Exercise 1: Rename "Good Deeds Day" to "Kindness Day" in the Good Deeds Day article between "Recto’s involvement was" and "or the planet.", inclusive, and give that stretch again.
Exercise 2: Summarize the Good Deeds Day article in two sentences.

Text segment:
- - - - -

Good deeds, Philippine style
When Monica Recto volunteered to help pick up plastic trash on the shorelines of Freedom Island last year, she really enjoyed the feeling of giving back in such a personal way.
Recto’s involvement was part of the Philippines’ participation in the global movement known as Good Deeds Day, a day that joins together people from all over the world in a simultaneous effort to help either the people or the planet.
Organized by the not-for-profit organization Hands on Manila in partnership with Zendesk Philippines, the special day included activities like a coastal cleanup that collected over 200 sacks of garbage as well as a gardening project where volunteers and parents planted vegetables and herbs using recyclable soda bottles. Volunteers also read stories about environment protection to daycare pupils.
A good deed can come in any form — helping brighten the day of hospital patients, collecting clothes for donation, gathering friends to clean up or paint a park or simply standing outside and giving flowers to people to make them smile. And sometimes, a good deed can offer a lesson itself.
“It was surprising to learn that we have this coastal area in Metro Manila. And it’s an eye-opener — we have to do more. The coastal cleanup was both a fun and educational experience that I got to do with my fellow associates — a win-win for all,” says Lief Sykioco, who volunteered with a group from Ingram Micro.
A garden of giving
Since its launch in 2007, Good Deeds Day has not only taken root, it has grown into its own garden of giving.
Started by an Israeli-American philanthropist Shari Arison, Good Deeds Day’s first year involved 7,000 participants. In 2018, this day of celebrating kindness brought together 3.5 million people from 100 countries, rendering a total of seven million hours of service.
On Sunday, April 7, 2019, Hands on Manila will once again celebrate Good Deeds Day, but this time the goal is to allow abandoned and often abused children to have fun and feel loved for a day.
With each child paired with a volunteer, 200 children from the Bahay Maria Children’s Center, Holy Family Home for Girls and St. Andrew the Apostle Parish Makati will be attending a carnival-themed event, complete with games, food, and entertainment.
To instill a sense of community responsibility in each child ages 7-12, the volunteers will teach children how to segregate and recycle waste, with games designed to encourage them to become earth volunteers.
The event, organized in partnership with Barangay Bel Air, the Women of Bel Air Foundation and the Bel Air Village Association, will take place at the Bel Air covered court in Makati City from 10 a.m. to 2 p.m.
The P500 ticket includes a t-shirt, access to the fair and coupons for sandwiches, drinks, taho, and dirty ice cream for the child beneficiary.

- - - - -

[Records from a collection]
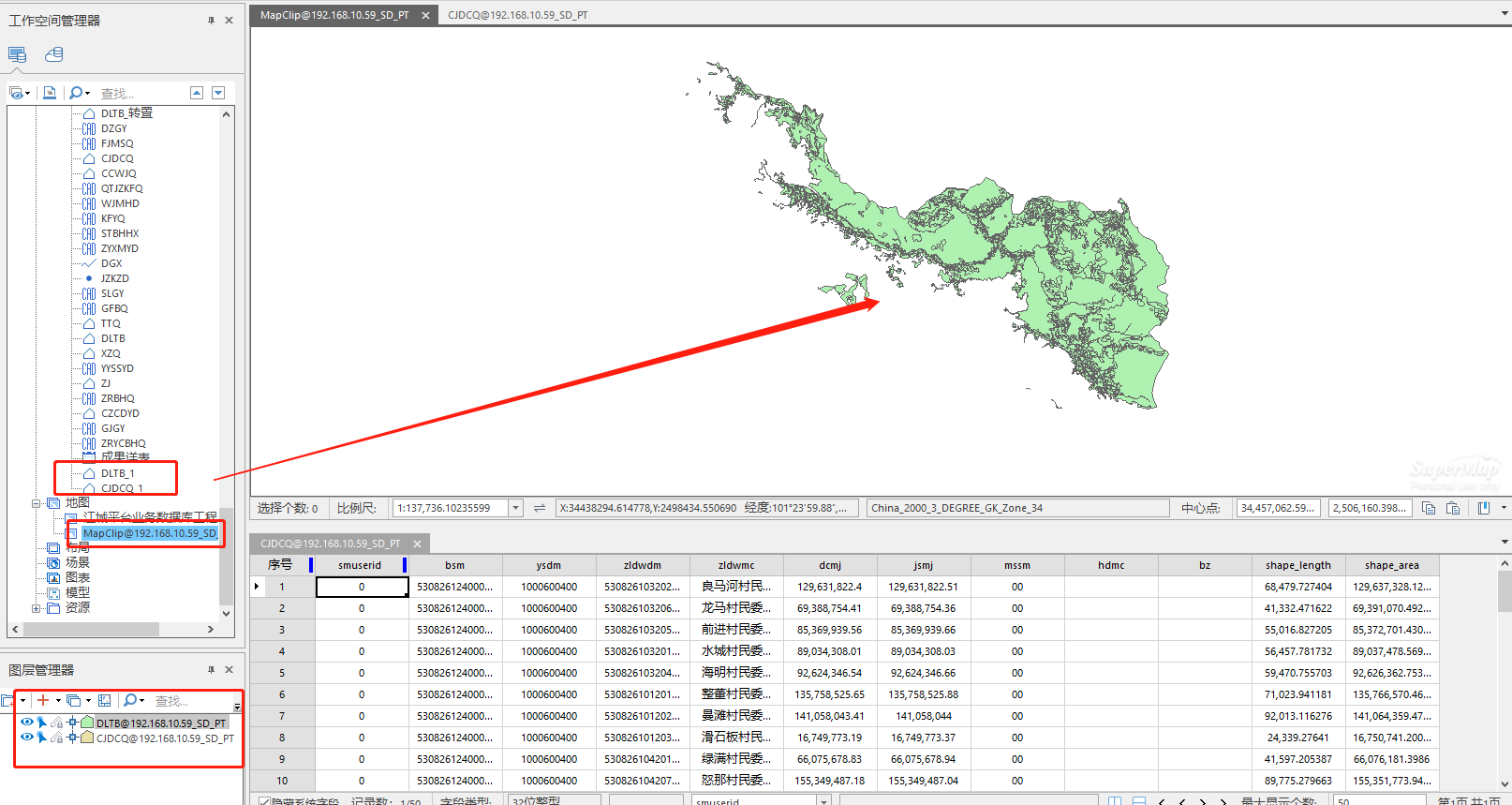Click the red plus add-layer icon
1512x805 pixels.
click(x=43, y=700)
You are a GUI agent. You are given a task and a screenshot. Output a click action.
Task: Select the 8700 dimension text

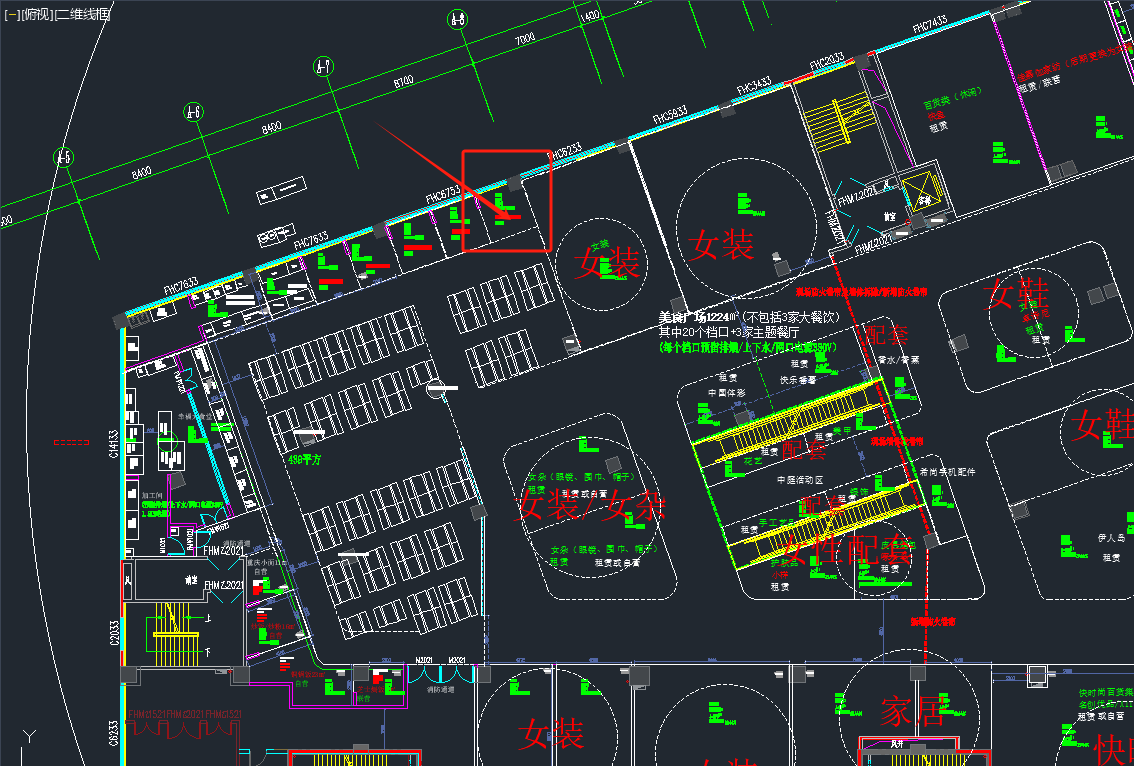click(x=405, y=78)
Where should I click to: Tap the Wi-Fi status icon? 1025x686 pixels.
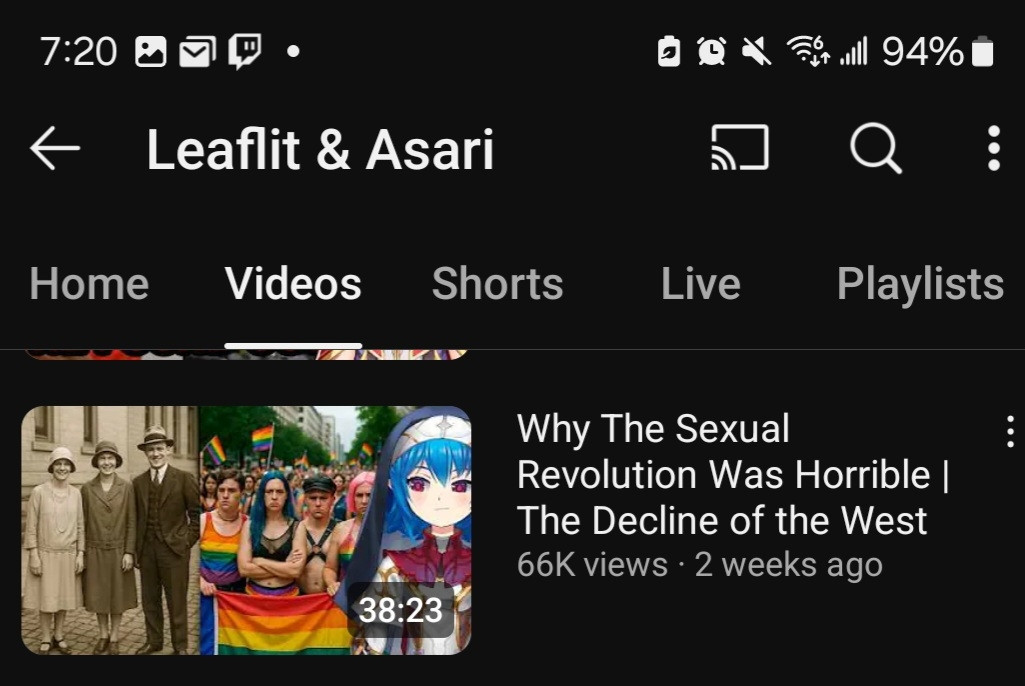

- - - - -

Answer 1:
Recto’s involvement was part of the Philippines’ participation in the global movement known as Kindness Day, a day that joins together people from all over the world in a simultaneous effort to help either the people or the planet.

Answer 2: Good Deeds Day, started in 2007 by Shari Arison, joins people from all over the world in a simultaneous effort to help people or the planet, and in 2018 it brought together 3.5 million people from 100 countries. In the Philippines, Hands on Manila organized activities such as a coastal cleanup and a gardening project, and on April 7, 2019, it will hold a carnival-themed event in Makati where 200 abandoned and often abused children, each paired with a volunteer, will have fun and learn to segregate and recycle waste.